Problem details: Exactly as they appear below, repeat the lines from the one with "Where should I click to: Select" through the one with "The height and width of the screenshot is (858, 1526).", and no others.

┄┄┄┄┄┄┄┄┄┄┄┄┄┄┄┄┄┄┄┄

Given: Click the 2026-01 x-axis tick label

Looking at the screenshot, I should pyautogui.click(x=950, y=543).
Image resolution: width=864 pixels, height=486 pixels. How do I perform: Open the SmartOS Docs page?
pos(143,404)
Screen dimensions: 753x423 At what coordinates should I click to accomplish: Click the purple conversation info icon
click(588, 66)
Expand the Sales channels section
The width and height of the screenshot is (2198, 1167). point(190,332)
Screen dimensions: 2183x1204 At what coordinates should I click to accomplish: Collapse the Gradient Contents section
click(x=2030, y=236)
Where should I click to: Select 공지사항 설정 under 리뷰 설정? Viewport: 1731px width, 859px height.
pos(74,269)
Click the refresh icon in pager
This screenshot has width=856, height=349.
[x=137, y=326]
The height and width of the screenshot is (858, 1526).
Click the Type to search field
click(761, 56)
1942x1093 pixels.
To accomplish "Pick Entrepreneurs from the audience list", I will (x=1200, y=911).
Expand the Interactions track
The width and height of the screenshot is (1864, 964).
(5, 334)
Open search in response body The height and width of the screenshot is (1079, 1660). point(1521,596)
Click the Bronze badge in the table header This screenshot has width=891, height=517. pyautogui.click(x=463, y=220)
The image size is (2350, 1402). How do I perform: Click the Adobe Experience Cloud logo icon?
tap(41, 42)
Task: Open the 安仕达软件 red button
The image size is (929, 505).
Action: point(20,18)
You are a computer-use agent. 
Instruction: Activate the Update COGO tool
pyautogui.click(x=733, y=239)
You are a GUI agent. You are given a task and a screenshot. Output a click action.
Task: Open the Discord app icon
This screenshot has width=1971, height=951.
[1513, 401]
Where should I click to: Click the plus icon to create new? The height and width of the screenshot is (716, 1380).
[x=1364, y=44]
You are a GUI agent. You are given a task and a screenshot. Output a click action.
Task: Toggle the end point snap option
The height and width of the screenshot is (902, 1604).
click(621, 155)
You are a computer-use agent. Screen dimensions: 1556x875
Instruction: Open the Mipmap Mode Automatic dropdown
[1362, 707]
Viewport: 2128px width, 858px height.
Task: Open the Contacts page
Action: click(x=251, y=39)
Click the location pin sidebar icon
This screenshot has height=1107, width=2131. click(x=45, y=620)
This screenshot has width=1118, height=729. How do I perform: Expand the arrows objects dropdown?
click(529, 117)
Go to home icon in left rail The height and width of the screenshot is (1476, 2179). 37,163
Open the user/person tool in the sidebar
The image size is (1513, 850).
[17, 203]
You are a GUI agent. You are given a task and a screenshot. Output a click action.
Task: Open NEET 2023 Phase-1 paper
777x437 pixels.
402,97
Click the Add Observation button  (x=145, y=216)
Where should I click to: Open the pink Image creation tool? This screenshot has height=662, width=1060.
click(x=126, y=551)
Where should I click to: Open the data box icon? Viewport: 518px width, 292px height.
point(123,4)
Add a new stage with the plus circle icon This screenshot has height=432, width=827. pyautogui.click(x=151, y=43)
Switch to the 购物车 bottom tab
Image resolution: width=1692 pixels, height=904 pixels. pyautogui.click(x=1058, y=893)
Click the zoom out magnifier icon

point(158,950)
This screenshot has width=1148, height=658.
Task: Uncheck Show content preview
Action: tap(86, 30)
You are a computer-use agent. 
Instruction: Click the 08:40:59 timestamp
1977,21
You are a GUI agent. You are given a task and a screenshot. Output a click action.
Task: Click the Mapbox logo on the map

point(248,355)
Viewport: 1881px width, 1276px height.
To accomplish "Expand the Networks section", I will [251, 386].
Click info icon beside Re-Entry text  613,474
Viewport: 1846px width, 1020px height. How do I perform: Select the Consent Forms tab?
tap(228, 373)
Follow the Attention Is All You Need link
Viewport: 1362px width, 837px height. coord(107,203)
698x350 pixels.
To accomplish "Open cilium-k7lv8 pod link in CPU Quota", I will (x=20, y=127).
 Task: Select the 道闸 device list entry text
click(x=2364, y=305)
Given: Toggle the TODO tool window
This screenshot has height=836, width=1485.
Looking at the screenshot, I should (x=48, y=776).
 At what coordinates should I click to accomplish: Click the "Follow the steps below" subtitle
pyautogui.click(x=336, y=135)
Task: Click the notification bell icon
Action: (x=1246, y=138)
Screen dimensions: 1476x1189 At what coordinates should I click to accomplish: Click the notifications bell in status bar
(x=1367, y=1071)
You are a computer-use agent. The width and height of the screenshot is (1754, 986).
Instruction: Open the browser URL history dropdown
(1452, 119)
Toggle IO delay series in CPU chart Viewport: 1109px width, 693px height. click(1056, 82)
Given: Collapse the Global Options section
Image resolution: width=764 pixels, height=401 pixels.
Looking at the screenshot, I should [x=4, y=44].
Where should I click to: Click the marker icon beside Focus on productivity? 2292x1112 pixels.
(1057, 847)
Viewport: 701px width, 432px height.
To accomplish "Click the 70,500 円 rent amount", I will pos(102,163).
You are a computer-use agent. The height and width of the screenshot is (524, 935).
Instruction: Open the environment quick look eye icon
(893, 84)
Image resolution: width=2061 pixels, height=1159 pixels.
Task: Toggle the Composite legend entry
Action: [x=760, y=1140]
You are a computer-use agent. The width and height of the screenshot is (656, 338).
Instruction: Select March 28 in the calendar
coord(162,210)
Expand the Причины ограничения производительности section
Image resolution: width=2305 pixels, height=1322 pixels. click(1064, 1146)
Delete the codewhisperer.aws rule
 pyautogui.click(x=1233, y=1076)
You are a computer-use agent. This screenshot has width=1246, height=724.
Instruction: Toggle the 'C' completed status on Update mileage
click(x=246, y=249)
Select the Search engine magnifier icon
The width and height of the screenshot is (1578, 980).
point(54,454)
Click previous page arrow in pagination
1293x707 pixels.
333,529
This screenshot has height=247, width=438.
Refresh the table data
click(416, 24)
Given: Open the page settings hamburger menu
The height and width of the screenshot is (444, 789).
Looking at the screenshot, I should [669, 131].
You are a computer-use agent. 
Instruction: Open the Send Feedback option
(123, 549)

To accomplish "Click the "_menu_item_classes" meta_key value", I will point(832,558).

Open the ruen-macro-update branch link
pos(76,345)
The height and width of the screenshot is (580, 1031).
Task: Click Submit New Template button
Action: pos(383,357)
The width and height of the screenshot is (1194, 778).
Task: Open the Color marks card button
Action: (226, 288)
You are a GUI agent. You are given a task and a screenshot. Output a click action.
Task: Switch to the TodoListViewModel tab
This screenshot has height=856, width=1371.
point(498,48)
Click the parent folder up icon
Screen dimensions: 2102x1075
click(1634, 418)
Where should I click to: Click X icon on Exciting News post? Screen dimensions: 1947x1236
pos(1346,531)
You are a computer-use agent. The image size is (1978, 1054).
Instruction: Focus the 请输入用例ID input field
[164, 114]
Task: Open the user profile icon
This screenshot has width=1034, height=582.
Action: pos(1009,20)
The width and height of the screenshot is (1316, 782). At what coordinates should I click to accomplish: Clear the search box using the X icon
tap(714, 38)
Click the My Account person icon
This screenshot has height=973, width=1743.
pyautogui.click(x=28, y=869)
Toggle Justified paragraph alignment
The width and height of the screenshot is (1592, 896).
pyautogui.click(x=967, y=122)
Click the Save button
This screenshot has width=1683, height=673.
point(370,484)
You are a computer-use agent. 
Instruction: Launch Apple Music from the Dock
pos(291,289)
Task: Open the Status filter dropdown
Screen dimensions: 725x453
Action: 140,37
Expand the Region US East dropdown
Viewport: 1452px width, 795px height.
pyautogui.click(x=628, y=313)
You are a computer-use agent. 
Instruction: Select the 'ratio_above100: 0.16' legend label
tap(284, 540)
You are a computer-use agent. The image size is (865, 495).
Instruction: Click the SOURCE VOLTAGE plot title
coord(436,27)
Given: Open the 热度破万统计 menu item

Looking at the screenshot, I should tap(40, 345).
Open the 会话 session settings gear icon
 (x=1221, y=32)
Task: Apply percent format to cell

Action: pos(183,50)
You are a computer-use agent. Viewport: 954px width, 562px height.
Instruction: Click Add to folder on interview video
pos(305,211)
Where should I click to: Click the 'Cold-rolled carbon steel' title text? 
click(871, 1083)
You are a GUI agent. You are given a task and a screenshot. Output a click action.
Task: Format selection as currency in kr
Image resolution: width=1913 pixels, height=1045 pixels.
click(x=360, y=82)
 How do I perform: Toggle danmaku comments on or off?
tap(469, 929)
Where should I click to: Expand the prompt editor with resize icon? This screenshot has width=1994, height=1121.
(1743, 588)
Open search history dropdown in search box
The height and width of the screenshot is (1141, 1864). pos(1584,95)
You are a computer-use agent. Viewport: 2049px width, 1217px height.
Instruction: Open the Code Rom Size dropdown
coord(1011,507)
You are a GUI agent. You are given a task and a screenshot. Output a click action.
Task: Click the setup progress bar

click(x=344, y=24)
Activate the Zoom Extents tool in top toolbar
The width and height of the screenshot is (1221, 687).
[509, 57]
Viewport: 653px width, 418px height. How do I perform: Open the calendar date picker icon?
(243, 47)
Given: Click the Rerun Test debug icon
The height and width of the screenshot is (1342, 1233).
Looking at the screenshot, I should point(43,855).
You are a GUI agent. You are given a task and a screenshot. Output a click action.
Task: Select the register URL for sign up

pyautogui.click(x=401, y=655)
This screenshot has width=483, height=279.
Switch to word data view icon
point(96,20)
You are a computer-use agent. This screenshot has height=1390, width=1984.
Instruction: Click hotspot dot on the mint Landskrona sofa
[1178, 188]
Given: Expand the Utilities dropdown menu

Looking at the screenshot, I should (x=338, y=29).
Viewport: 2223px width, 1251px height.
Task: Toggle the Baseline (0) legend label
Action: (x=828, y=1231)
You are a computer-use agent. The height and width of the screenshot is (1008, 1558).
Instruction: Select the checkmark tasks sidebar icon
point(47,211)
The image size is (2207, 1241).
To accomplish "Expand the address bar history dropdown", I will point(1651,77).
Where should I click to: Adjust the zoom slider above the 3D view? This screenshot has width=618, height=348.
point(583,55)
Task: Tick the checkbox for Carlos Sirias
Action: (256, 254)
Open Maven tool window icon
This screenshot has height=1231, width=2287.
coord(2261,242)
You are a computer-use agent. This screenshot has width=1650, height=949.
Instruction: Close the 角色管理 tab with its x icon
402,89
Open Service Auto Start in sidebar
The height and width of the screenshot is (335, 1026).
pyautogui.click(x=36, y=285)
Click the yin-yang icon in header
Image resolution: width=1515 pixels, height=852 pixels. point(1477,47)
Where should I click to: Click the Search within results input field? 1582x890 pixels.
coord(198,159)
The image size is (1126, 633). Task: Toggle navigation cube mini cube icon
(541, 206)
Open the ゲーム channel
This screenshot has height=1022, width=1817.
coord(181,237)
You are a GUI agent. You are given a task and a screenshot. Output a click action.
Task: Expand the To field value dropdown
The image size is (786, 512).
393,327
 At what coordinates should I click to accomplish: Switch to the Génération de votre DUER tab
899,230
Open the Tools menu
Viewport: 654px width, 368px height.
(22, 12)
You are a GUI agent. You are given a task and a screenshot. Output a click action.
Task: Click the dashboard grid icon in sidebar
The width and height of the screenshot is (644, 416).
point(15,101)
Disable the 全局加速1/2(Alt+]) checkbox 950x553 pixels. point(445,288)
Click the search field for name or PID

┄┄┄┄┄┄┄┄┄┄┄┄┄┄┄┄┄┄┄┄

Exercise answer:
Where should I click to: Select 공지사항 설정 under 리뷰 설정? Viewport: 1731px width, 859px height.
pos(74,269)
Click the refresh icon in pager
This screenshot has width=856, height=349.
[x=137, y=326]
The height and width of the screenshot is (858, 1526).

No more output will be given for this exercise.